#### EXTRACTED MATERIAL:
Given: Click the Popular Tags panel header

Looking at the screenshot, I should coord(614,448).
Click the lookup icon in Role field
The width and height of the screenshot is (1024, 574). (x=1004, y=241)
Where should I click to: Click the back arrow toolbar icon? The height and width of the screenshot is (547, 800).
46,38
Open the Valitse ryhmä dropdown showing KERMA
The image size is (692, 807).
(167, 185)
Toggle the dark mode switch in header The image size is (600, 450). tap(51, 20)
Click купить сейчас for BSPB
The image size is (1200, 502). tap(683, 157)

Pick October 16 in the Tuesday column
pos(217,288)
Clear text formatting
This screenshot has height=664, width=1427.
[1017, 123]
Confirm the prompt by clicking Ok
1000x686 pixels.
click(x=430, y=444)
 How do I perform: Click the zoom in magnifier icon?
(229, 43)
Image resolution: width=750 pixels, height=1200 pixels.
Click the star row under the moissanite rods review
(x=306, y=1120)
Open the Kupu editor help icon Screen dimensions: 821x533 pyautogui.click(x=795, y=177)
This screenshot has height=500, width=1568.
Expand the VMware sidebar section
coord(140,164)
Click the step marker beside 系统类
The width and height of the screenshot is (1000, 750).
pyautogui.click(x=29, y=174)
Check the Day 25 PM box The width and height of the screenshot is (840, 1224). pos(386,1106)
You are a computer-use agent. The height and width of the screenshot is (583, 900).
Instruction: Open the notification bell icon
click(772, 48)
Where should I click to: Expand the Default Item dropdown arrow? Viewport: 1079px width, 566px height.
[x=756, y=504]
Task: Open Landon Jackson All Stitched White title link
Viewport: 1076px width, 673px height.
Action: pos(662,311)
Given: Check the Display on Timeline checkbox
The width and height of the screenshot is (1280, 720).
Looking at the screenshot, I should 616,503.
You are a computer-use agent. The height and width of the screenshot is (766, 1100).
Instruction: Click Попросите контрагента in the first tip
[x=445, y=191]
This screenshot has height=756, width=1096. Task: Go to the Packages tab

#### WHAT IS REQUIRED:
Every entry above, from first to last, should be repeated exactly.

#### TASK OUTPUT:
Given: Click the Popular Tags panel header

Looking at the screenshot, I should coord(614,448).
Click the lookup icon in Role field
The width and height of the screenshot is (1024, 574). (x=1004, y=241)
Where should I click to: Click the back arrow toolbar icon? The height and width of the screenshot is (547, 800).
46,38
Open the Valitse ryhmä dropdown showing KERMA
The image size is (692, 807).
(167, 185)
Toggle the dark mode switch in header The image size is (600, 450). tap(51, 20)
Click купить сейчас for BSPB
The image size is (1200, 502). tap(683, 157)

Pick October 16 in the Tuesday column
pos(217,288)
Clear text formatting
This screenshot has height=664, width=1427.
[1017, 123]
Confirm the prompt by clicking Ok
1000x686 pixels.
click(x=430, y=444)
 How do I perform: Click the zoom in magnifier icon?
(229, 43)
Image resolution: width=750 pixels, height=1200 pixels.
Click the star row under the moissanite rods review
(x=306, y=1120)
Open the Kupu editor help icon Screen dimensions: 821x533 pyautogui.click(x=795, y=177)
This screenshot has height=500, width=1568.
Expand the VMware sidebar section
coord(140,164)
Click the step marker beside 系统类
The width and height of the screenshot is (1000, 750).
pyautogui.click(x=29, y=174)
Check the Day 25 PM box The width and height of the screenshot is (840, 1224). pos(386,1106)
You are a computer-use agent. The height and width of the screenshot is (583, 900).
Instruction: Open the notification bell icon
click(772, 48)
Where should I click to: Expand the Default Item dropdown arrow? Viewport: 1079px width, 566px height.
[x=756, y=504]
Task: Open Landon Jackson All Stitched White title link
Viewport: 1076px width, 673px height.
Action: pos(662,311)
Given: Check the Display on Timeline checkbox
The width and height of the screenshot is (1280, 720).
Looking at the screenshot, I should 616,503.
You are a computer-use agent. The height and width of the screenshot is (766, 1100).
Instruction: Click Попросите контрагента in the first tip
[x=445, y=191]
This screenshot has height=756, width=1096. Task: Go to the Packages tab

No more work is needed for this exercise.